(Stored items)
Segment Open

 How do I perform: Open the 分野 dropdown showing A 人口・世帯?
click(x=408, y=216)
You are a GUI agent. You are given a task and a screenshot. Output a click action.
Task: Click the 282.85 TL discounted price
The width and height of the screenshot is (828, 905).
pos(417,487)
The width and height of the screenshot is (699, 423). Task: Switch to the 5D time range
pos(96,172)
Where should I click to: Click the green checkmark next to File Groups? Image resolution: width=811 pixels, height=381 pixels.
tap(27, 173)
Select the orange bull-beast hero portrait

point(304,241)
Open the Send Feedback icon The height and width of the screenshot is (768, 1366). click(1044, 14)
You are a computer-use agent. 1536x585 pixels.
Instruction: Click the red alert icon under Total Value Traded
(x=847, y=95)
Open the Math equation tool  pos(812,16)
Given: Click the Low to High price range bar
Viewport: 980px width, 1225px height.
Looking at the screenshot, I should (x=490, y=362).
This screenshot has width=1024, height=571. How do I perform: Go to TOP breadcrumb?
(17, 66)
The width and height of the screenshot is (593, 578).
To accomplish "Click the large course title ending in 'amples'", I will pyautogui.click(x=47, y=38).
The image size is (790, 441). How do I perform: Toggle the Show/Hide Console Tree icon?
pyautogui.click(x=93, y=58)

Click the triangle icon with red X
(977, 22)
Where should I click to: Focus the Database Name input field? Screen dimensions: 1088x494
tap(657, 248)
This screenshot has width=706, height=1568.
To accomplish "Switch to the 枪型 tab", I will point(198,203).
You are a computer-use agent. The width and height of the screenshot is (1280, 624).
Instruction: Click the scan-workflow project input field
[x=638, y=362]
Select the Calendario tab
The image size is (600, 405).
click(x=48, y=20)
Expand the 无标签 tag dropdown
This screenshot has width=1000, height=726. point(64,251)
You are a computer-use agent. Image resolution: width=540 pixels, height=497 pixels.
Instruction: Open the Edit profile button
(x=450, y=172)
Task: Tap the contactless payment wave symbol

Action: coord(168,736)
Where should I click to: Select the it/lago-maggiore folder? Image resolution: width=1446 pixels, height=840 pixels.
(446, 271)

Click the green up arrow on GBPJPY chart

Segment Closed

Go through the entries and report every line with the string "computer".

You are a computer-use agent. 1536x585 pixels.
You are a computer-use agent. The width and height of the screenshot is (1280, 624).
You are a computer-use agent. Image resolution: width=540 pixels, height=497 pixels.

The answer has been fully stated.